- Associated Press - Wednesday, July 20, 2016

ANNAPOLIS, Md. (AP) - A former police chief of a small town on Maryland’s Eastern Shore who says he was ousted by local officials for refusing to fire two other black officers has been indicted on charges of misconduct in office, the state’s prosecutor said Wednesday.

Ex-chief Kelvin Sewell and Lt. Lynell Green each face one count of conspiracy to commit misconduct in office and one count of misconduct in office, State Prosecutor Emmet Davitt said.

The indictment alleges they interfered with the investigation of a motor vehicle accident by subordinate officers in 2014 to benefit a local correctional officer.

“Police officers take an oath to uphold the laws of the state without partiality or prejudice,” Davitt said. “Any disregard of that oath should never be tolerated.”

Green declined to comment on the charges. Barry Coburn, an attorney representing Sewell, declined to comment in detail on the charges.

“We will look forward to addressing this matter in the courtroom when the time comes,” Coburn said.

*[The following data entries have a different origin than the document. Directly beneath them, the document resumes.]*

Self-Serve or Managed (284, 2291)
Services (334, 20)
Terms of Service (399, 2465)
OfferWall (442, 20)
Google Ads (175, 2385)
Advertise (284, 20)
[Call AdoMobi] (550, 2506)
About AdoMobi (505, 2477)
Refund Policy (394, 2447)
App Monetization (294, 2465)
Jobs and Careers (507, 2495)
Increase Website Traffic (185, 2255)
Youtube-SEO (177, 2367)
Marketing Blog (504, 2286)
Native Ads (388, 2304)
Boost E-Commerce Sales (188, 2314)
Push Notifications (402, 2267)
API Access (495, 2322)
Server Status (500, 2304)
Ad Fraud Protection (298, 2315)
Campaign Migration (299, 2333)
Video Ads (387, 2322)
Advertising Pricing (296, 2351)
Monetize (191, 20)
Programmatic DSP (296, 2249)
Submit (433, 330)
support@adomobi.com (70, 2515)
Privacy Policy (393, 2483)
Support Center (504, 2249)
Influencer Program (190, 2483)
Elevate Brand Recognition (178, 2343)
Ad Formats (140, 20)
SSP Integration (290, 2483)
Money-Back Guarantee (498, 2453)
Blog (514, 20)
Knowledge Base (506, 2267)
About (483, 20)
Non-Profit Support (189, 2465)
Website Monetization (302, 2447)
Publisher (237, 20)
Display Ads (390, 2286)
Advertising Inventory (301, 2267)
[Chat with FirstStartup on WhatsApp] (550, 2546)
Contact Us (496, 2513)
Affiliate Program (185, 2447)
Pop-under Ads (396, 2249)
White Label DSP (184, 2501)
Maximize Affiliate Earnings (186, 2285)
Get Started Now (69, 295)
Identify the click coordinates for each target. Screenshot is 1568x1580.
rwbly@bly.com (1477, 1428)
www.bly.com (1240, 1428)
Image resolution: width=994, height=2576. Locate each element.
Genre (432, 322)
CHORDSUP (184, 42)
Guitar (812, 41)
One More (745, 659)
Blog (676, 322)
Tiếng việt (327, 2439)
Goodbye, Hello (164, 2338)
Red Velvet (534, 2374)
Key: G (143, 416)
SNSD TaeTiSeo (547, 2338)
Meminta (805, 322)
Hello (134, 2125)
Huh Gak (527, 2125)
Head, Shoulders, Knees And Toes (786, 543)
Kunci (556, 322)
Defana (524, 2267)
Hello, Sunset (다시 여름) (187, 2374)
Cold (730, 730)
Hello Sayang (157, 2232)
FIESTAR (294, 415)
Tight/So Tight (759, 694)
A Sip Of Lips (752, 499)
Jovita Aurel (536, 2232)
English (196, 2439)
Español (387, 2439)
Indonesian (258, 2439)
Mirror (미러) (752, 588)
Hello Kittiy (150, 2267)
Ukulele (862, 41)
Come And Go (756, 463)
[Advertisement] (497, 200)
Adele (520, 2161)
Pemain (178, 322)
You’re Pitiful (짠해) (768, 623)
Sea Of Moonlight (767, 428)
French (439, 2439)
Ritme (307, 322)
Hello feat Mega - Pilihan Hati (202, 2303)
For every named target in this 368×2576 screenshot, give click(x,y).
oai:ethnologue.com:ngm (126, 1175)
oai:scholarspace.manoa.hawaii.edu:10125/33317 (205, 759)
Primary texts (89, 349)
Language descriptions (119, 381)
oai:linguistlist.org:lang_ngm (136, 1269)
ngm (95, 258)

Sewell, a former Baltimore police homicide detective, was Pocomoke’s first black police chief. The town of about 4,000 is predominantly black. Sewell’s firing last year stoked racial tensions in the town. The Pocomoke City Council gave no reason for the firing, calling it a personnel matter. Sewell claimed he was fired for refusing to terminate two other black officers who, like Sewell, filed job discrimination complaints.

Attorneys representing Sewell, Green and Officer Franklin Savage filed a federal lawsuit in January, accusing city officials and members of other law enforcement agencies of racial discrimination. The lawsuit claims that Sewell and Savage were targets of racial hostility, retaliation and discrimination before being improperly fired. The lawsuit alleges Green has faced retaliation for supporting Savage and has been ostracized by the department.

Pocomoke City leaders previously defended their decision to fire Sewell but said they are prohibited from commenting because of privacy rules and pending litigation.

Sewell was hired in March by the Baltimore State’s Attorney’s Office as a contract employee to investigate felony, homicide and violent crime cases.